**** Dataset records

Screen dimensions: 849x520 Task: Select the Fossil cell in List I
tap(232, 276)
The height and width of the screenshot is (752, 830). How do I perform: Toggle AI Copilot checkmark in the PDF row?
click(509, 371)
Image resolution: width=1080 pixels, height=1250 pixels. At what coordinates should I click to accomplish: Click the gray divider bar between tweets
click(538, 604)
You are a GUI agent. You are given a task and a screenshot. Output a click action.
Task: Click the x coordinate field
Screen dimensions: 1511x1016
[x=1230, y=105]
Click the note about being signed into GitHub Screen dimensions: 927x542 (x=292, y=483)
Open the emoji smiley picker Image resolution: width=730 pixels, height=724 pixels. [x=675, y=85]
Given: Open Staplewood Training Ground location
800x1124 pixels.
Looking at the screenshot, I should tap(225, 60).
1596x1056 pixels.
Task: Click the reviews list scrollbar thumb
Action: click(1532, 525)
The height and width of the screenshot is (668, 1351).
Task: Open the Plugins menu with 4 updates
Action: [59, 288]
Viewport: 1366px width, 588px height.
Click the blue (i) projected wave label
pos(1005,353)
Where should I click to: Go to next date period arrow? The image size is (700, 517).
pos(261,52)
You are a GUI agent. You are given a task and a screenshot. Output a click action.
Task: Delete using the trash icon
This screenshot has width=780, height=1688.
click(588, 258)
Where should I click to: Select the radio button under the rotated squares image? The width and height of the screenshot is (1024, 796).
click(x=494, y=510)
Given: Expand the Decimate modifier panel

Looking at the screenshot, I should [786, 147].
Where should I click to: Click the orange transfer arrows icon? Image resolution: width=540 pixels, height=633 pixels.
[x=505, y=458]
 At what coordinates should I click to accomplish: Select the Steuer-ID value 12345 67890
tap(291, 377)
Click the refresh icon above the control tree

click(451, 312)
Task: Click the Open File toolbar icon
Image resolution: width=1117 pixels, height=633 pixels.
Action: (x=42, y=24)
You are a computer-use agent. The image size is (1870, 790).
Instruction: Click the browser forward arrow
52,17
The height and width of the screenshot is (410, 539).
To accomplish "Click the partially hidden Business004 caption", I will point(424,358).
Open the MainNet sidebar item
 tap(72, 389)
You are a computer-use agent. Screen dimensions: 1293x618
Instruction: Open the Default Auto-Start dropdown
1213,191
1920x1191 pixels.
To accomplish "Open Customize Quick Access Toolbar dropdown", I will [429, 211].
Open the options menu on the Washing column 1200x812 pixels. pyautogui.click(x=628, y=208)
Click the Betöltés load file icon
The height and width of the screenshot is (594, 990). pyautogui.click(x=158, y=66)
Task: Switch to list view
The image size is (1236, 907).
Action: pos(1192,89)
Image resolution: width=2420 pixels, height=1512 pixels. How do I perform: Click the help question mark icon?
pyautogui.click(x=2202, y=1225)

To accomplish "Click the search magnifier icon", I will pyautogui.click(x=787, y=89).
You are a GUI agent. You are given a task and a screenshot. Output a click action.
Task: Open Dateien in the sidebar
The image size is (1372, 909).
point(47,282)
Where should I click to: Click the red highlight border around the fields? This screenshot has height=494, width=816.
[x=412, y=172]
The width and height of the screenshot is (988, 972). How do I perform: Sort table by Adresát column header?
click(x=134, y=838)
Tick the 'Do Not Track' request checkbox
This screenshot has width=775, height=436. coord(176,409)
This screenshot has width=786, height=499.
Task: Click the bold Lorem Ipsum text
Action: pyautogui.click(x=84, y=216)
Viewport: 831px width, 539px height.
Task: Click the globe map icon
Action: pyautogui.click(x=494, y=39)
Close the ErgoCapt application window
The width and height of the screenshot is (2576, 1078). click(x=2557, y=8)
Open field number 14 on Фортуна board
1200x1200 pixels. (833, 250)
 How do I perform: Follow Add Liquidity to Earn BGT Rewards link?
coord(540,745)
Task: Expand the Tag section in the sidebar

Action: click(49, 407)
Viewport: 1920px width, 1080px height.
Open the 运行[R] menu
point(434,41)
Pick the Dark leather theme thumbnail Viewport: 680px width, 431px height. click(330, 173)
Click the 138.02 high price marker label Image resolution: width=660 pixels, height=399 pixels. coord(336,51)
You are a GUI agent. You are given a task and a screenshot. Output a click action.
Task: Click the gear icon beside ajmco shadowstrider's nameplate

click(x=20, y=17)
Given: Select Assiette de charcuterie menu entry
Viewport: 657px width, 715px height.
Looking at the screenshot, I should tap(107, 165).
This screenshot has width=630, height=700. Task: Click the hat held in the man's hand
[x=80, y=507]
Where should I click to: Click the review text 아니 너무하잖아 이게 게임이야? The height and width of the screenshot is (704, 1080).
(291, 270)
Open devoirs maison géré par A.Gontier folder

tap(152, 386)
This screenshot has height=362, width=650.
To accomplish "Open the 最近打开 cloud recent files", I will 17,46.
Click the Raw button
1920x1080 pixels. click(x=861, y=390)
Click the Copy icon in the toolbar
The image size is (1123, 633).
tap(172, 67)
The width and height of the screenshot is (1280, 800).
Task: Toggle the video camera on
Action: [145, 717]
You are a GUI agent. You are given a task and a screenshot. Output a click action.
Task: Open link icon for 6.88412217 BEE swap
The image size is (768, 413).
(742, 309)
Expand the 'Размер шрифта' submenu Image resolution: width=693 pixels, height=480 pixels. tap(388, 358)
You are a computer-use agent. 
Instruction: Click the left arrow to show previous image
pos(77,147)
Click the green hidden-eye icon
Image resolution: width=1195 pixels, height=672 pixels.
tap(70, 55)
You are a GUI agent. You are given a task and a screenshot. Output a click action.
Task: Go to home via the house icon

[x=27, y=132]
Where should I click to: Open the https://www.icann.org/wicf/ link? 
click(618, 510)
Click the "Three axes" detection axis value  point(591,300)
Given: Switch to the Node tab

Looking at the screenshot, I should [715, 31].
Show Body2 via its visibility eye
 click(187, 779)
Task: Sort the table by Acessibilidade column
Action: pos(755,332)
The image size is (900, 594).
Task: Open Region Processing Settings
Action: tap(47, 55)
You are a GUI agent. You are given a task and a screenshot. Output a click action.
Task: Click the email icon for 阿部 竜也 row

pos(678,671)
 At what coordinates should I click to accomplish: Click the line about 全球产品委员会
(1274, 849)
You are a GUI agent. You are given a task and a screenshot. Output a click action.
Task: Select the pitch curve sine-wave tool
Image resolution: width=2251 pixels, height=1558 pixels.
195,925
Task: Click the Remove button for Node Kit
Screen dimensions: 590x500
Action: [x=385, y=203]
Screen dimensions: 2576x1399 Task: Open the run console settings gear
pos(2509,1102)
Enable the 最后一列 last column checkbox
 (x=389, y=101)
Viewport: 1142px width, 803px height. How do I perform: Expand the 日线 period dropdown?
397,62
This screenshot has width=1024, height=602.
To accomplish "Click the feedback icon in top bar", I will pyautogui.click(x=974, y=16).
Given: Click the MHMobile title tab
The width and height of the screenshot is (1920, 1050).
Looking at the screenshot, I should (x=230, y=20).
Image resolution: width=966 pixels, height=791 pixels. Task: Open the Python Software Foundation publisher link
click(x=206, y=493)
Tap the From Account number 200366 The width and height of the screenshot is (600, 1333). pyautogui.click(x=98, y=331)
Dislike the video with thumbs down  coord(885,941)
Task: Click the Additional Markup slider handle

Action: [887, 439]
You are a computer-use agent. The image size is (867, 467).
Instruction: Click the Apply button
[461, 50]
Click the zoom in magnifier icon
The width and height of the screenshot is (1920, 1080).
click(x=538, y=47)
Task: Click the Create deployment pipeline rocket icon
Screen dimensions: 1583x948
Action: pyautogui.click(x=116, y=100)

********

## Goal
Update the data above by replacing every "Screen dimensions" with "Display size" and leaving everything else unchanged.

## Output
Display size: 849x520 Task: Select the Fossil cell in List I
tap(232, 276)
The height and width of the screenshot is (752, 830). How do I perform: Toggle AI Copilot checkmark in the PDF row?
click(509, 371)
Image resolution: width=1080 pixels, height=1250 pixels. At what coordinates should I click to accomplish: Click the gray divider bar between tweets
click(538, 604)
You are a GUI agent. You are given a task and a screenshot. Output a click action.
Task: Click the x coordinate field
Display size: 1511x1016
[x=1230, y=105]
Click the note about being signed into GitHub Display size: 927x542 (x=292, y=483)
Open the emoji smiley picker Image resolution: width=730 pixels, height=724 pixels. [x=675, y=85]
Given: Open Staplewood Training Ground location
800x1124 pixels.
Looking at the screenshot, I should tap(225, 60).
1596x1056 pixels.
Task: Click the reviews list scrollbar thumb
Action: click(1532, 525)
The height and width of the screenshot is (668, 1351).
Task: Open the Plugins menu with 4 updates
Action: [59, 288]
Viewport: 1366px width, 588px height.
Click the blue (i) projected wave label
pos(1005,353)
Where should I click to: Go to next date period arrow? The image size is (700, 517).
pos(261,52)
You are a GUI agent. You are given a task and a screenshot. Output a click action.
Task: Delete using the trash icon
This screenshot has width=780, height=1688.
click(588, 258)
Where should I click to: Select the radio button under the rotated squares image? The width and height of the screenshot is (1024, 796).
click(x=494, y=510)
Given: Expand the Decimate modifier panel

Looking at the screenshot, I should [786, 147].
Where should I click to: Click the orange transfer arrows icon? Image resolution: width=540 pixels, height=633 pixels.
[x=505, y=458]
 At what coordinates should I click to accomplish: Select the Steuer-ID value 12345 67890
tap(291, 377)
Click the refresh icon above the control tree

click(451, 312)
Task: Click the Open File toolbar icon
Image resolution: width=1117 pixels, height=633 pixels.
Action: (x=42, y=24)
You are a computer-use agent. The image size is (1870, 790).
Instruction: Click the browser forward arrow
52,17
The height and width of the screenshot is (410, 539).
To accomplish "Click the partially hidden Business004 caption", I will point(424,358).
Open the MainNet sidebar item
 tap(72, 389)
You are a computer-use agent. Display size: 1293x618
Instruction: Open the Default Auto-Start dropdown
1213,191
1920x1191 pixels.
To accomplish "Open Customize Quick Access Toolbar dropdown", I will [429, 211].
Open the options menu on the Washing column 1200x812 pixels. pyautogui.click(x=628, y=208)
Click the Betöltés load file icon
The height and width of the screenshot is (594, 990). pyautogui.click(x=158, y=66)
Task: Switch to list view
The image size is (1236, 907).
Action: pos(1192,89)
Image resolution: width=2420 pixels, height=1512 pixels. How do I perform: Click the help question mark icon?
pyautogui.click(x=2202, y=1225)

To accomplish "Click the search magnifier icon", I will pyautogui.click(x=787, y=89).
You are a GUI agent. You are given a task and a screenshot. Output a click action.
Task: Open Dateien in the sidebar
The image size is (1372, 909).
point(47,282)
Where should I click to: Click the red highlight border around the fields? This screenshot has height=494, width=816.
[x=412, y=172]
The width and height of the screenshot is (988, 972). How do I perform: Sort table by Adresát column header?
click(x=134, y=838)
Tick the 'Do Not Track' request checkbox
This screenshot has width=775, height=436. coord(176,409)
This screenshot has width=786, height=499.
Task: Click the bold Lorem Ipsum text
Action: pyautogui.click(x=84, y=216)
Viewport: 831px width, 539px height.
Task: Click the globe map icon
Action: pyautogui.click(x=494, y=39)
Close the ErgoCapt application window
The width and height of the screenshot is (2576, 1078). click(x=2557, y=8)
Open field number 14 on Фортуна board
1200x1200 pixels. (833, 250)
 How do I perform: Follow Add Liquidity to Earn BGT Rewards link?
coord(540,745)
Task: Expand the Tag section in the sidebar

Action: click(49, 407)
Viewport: 1920px width, 1080px height.
Open the 运行[R] menu
point(434,41)
Pick the Dark leather theme thumbnail Viewport: 680px width, 431px height. click(330, 173)
Click the 138.02 high price marker label Image resolution: width=660 pixels, height=399 pixels. coord(336,51)
You are a GUI agent. You are given a task and a screenshot. Output a click action.
Task: Click the gear icon beside ajmco shadowstrider's nameplate

click(x=20, y=17)
Given: Select Assiette de charcuterie menu entry
Viewport: 657px width, 715px height.
Looking at the screenshot, I should tap(107, 165).
This screenshot has width=630, height=700. Task: Click the hat held in the man's hand
[x=80, y=507]
Where should I click to: Click the review text 아니 너무하잖아 이게 게임이야? The height and width of the screenshot is (704, 1080).
(291, 270)
Open devoirs maison géré par A.Gontier folder

tap(152, 386)
This screenshot has height=362, width=650.
To accomplish "Open the 最近打开 cloud recent files", I will 17,46.
Click the Raw button
1920x1080 pixels. click(x=861, y=390)
Click the Copy icon in the toolbar
The image size is (1123, 633).
tap(172, 67)
The width and height of the screenshot is (1280, 800).
Task: Toggle the video camera on
Action: [145, 717]
You are a GUI agent. You are given a task and a screenshot. Output a click action.
Task: Open link icon for 6.88412217 BEE swap
The image size is (768, 413).
(742, 309)
Expand the 'Размер шрифта' submenu Image resolution: width=693 pixels, height=480 pixels. tap(388, 358)
You are a computer-use agent. 
Instruction: Click the left arrow to show previous image
pos(77,147)
Click the green hidden-eye icon
Image resolution: width=1195 pixels, height=672 pixels.
tap(70, 55)
You are a GUI agent. You are given a task and a screenshot. Output a click action.
Task: Go to home via the house icon

[x=27, y=132]
Where should I click to: Open the https://www.icann.org/wicf/ link? 
click(618, 510)
Click the "Three axes" detection axis value  point(591,300)
Given: Switch to the Node tab

Looking at the screenshot, I should [715, 31].
Show Body2 via its visibility eye
 click(187, 779)
Task: Sort the table by Acessibilidade column
Action: pos(755,332)
The image size is (900, 594).
Task: Open Region Processing Settings
Action: tap(47, 55)
You are a GUI agent. You are given a task and a screenshot. Output a click action.
Task: Click the email icon for 阿部 竜也 row

pos(678,671)
 At what coordinates should I click to accomplish: Click the line about 全球产品委员会
(1274, 849)
You are a GUI agent. You are given a task and a screenshot. Output a click action.
Task: Select the pitch curve sine-wave tool
Image resolution: width=2251 pixels, height=1558 pixels.
195,925
Task: Click the Remove button for Node Kit
Display size: 590x500
Action: [x=385, y=203]
Display size: 2576x1399 Task: Open the run console settings gear
pos(2509,1102)
Enable the 最后一列 last column checkbox
 (x=389, y=101)
Viewport: 1142px width, 803px height. How do I perform: Expand the 日线 period dropdown?
397,62
This screenshot has width=1024, height=602.
To accomplish "Click the feedback icon in top bar", I will pyautogui.click(x=974, y=16).
Given: Click the MHMobile title tab
The width and height of the screenshot is (1920, 1050).
Looking at the screenshot, I should (x=230, y=20).
Image resolution: width=966 pixels, height=791 pixels. Task: Open the Python Software Foundation publisher link
click(x=206, y=493)
Tap the From Account number 200366 The width and height of the screenshot is (600, 1333). pyautogui.click(x=98, y=331)
Dislike the video with thumbs down  coord(885,941)
Task: Click the Additional Markup slider handle

Action: [887, 439]
You are a computer-use agent. The image size is (867, 467).
Instruction: Click the Apply button
[461, 50]
Click the zoom in magnifier icon
The width and height of the screenshot is (1920, 1080).
click(x=538, y=47)
Task: Click the Create deployment pipeline rocket icon
Display size: 1583x948
Action: pyautogui.click(x=116, y=100)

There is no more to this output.